■ YOUR OBJECTIVE
Starting with the line containing "Where should I click to: Click" and continuing through the end of the material, render each line as an item in a numbered list, skipping blank lines. Omit the pictures from your answer.

■ DATA
start

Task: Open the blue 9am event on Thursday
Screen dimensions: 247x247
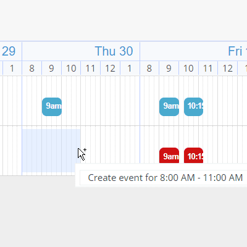Action: pos(52,107)
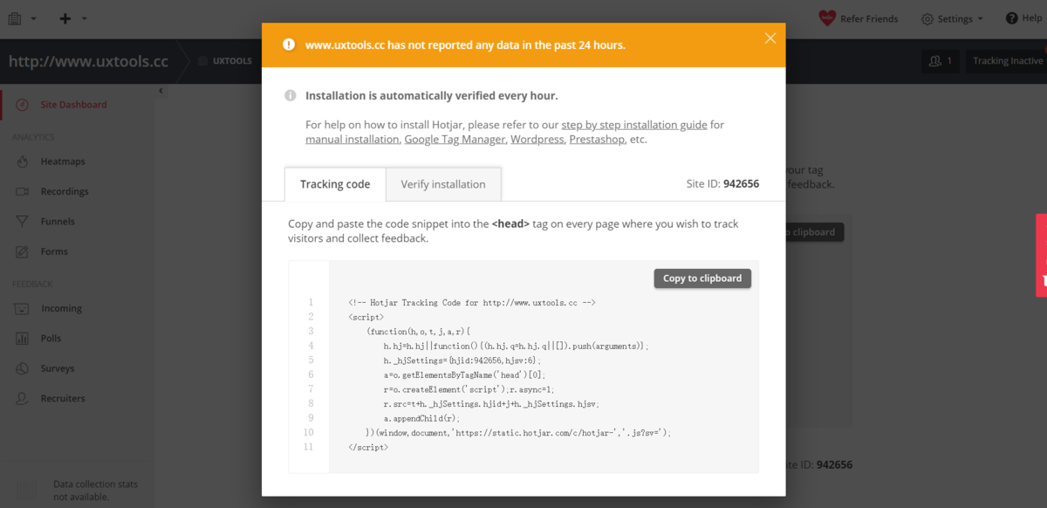This screenshot has height=508, width=1047.
Task: Expand the Settings dropdown menu
Action: tap(952, 18)
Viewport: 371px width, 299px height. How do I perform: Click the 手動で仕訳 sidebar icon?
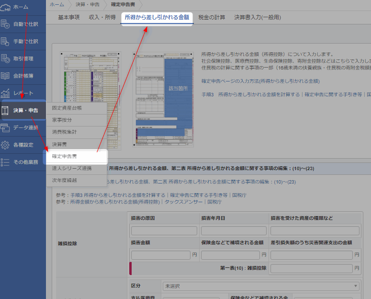point(6,41)
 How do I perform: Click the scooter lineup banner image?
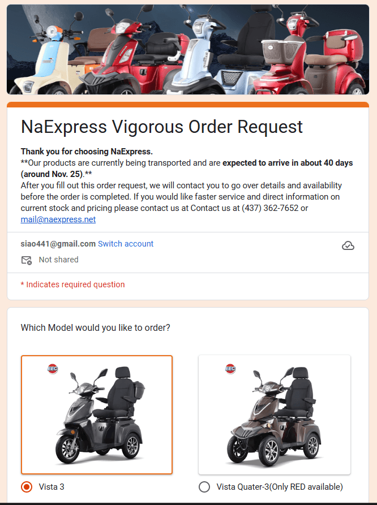[x=188, y=49]

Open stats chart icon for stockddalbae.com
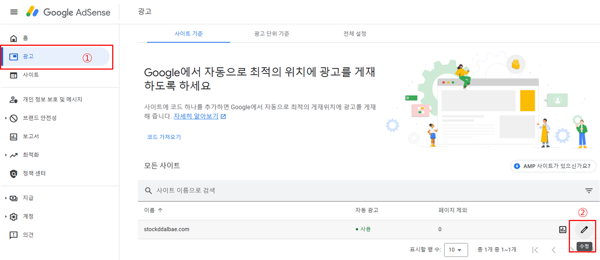[563, 229]
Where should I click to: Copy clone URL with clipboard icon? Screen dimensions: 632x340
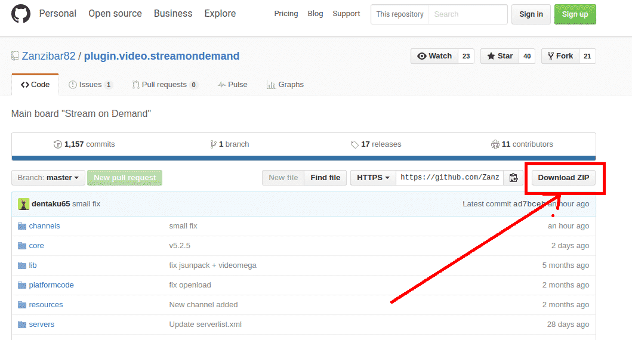[513, 178]
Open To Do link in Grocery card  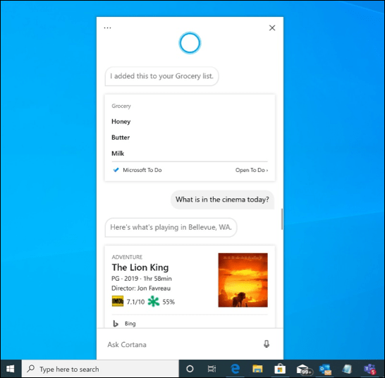click(x=252, y=170)
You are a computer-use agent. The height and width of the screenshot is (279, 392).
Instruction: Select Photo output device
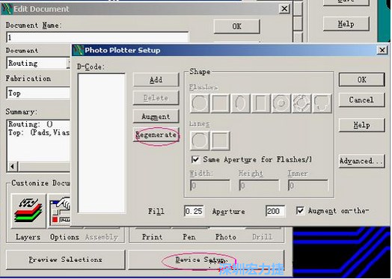[226, 237]
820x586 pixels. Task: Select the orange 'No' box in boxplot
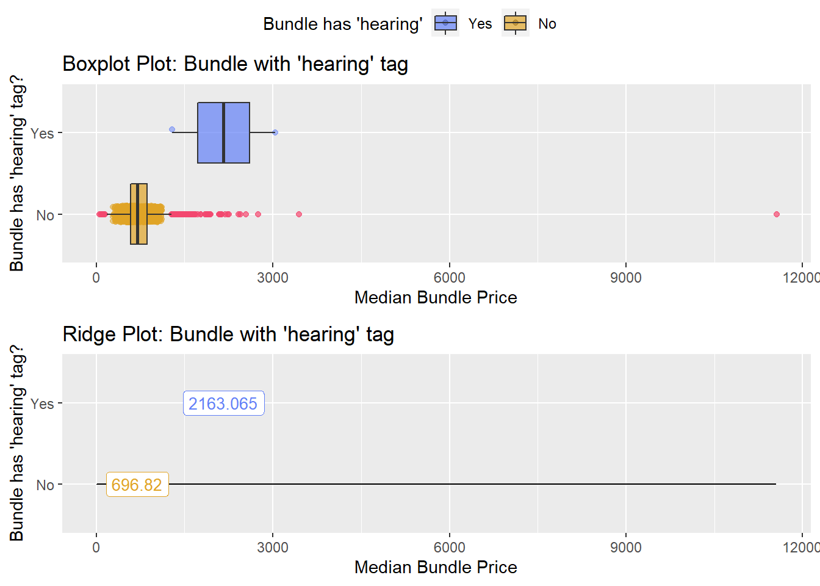[138, 214]
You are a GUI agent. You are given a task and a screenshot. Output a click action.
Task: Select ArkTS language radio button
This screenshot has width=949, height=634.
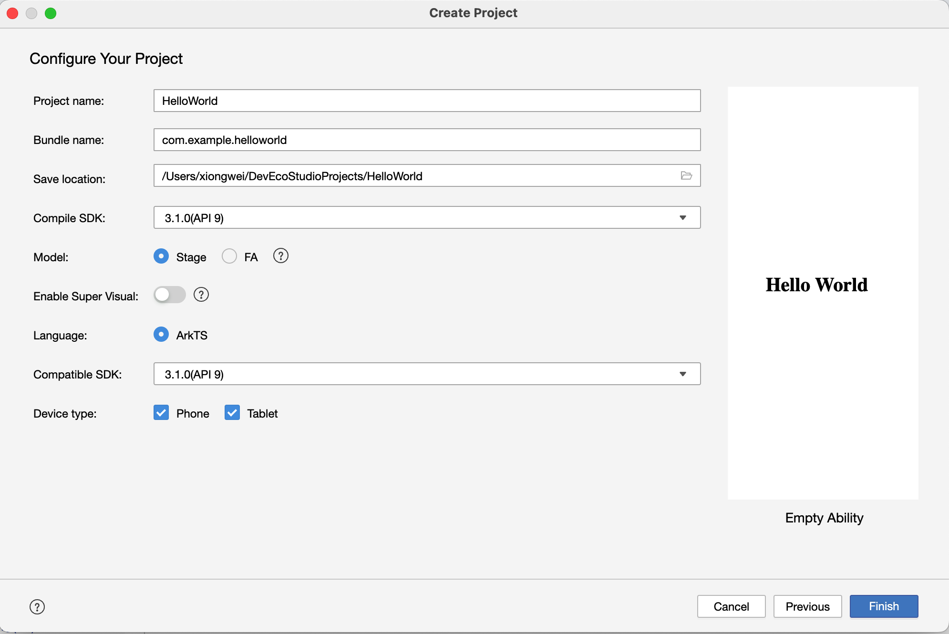[161, 334]
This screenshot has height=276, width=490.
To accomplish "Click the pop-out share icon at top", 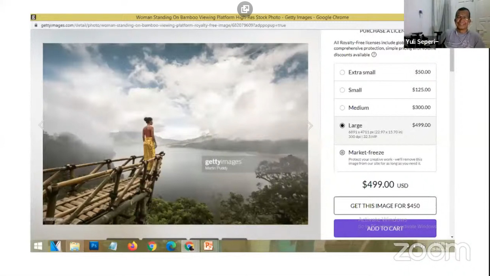I will (x=245, y=9).
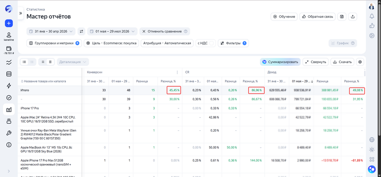Expand the Детализация dropdown
The image size is (381, 177).
(x=73, y=62)
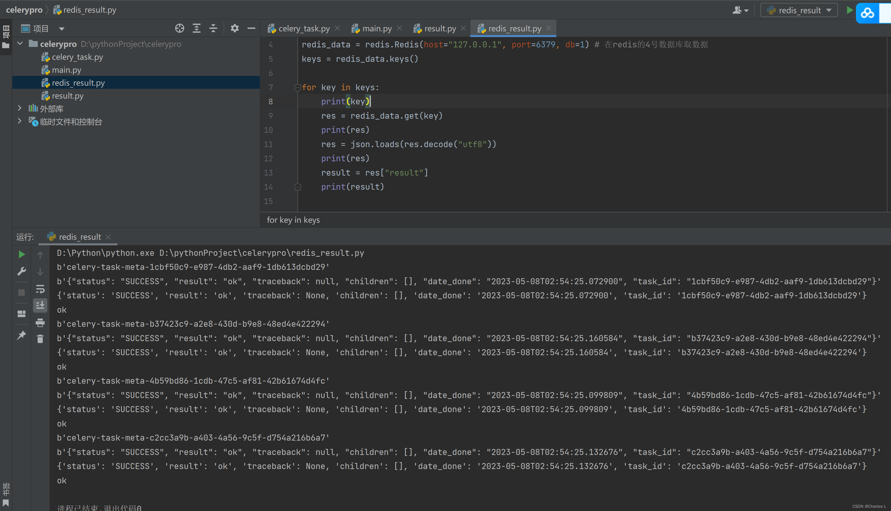891x511 pixels.
Task: Switch to the celery_task.py editor tab
Action: coord(304,28)
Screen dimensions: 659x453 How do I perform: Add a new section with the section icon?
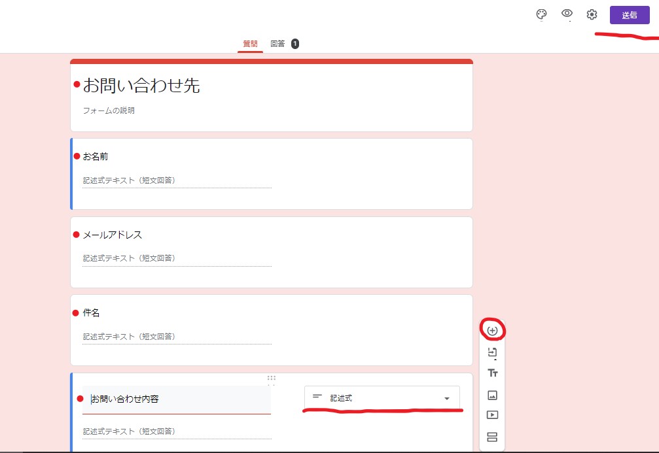point(492,437)
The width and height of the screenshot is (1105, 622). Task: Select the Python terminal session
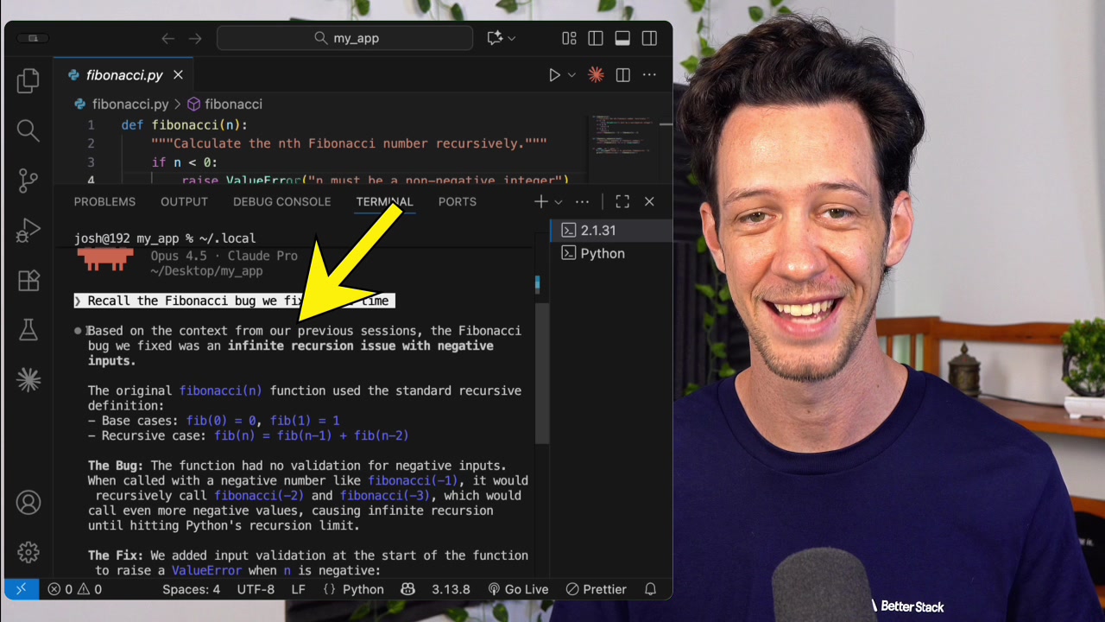pyautogui.click(x=602, y=253)
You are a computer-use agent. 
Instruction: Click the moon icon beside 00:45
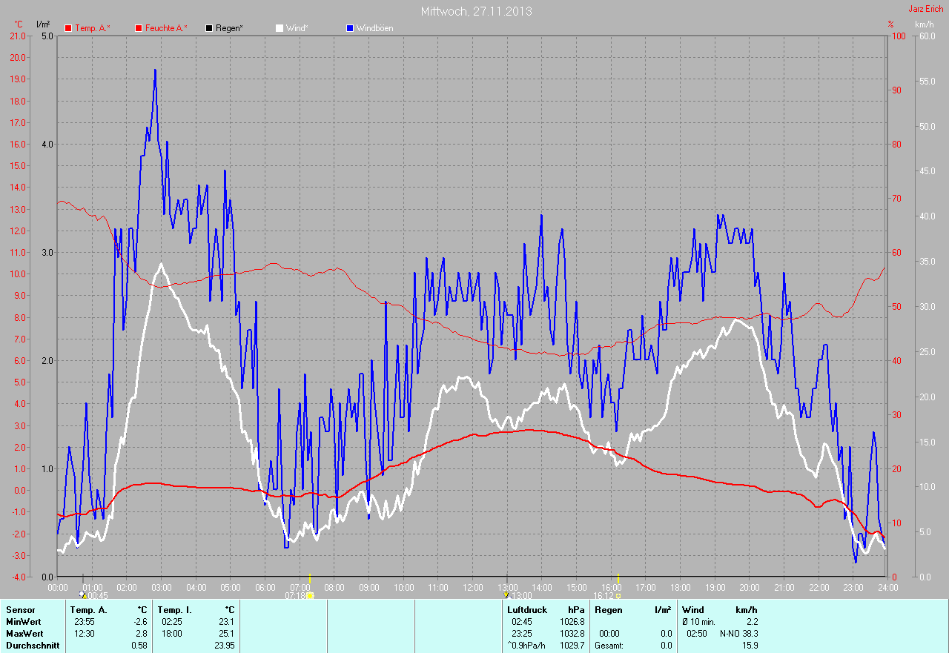click(82, 595)
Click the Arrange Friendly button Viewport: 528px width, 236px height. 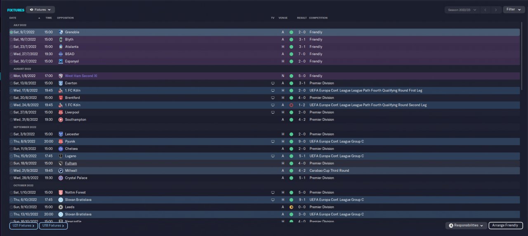505,226
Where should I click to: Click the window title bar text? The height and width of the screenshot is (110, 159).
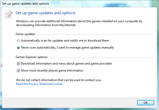tap(26, 4)

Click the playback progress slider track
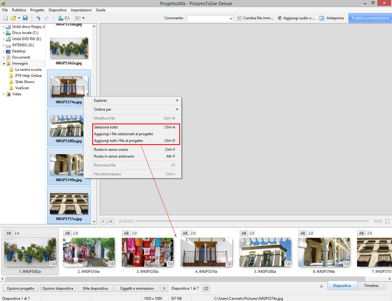[252, 221]
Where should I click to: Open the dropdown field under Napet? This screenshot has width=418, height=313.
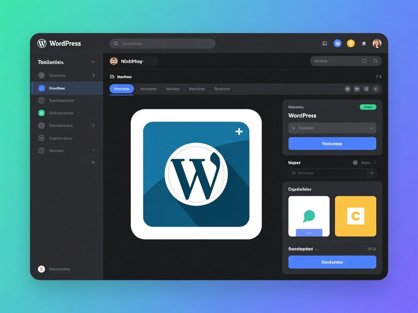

end

■ WRITTEN SOLUTION
1. Where should I click to: Click the window title bar text? The height and width of the screenshot is (110, 159).
2. tap(26, 4)
3. Click the playback progress slider track
4. [252, 221]
5. Where should I click to: Open the dropdown field under Napet? This screenshot has width=418, height=313.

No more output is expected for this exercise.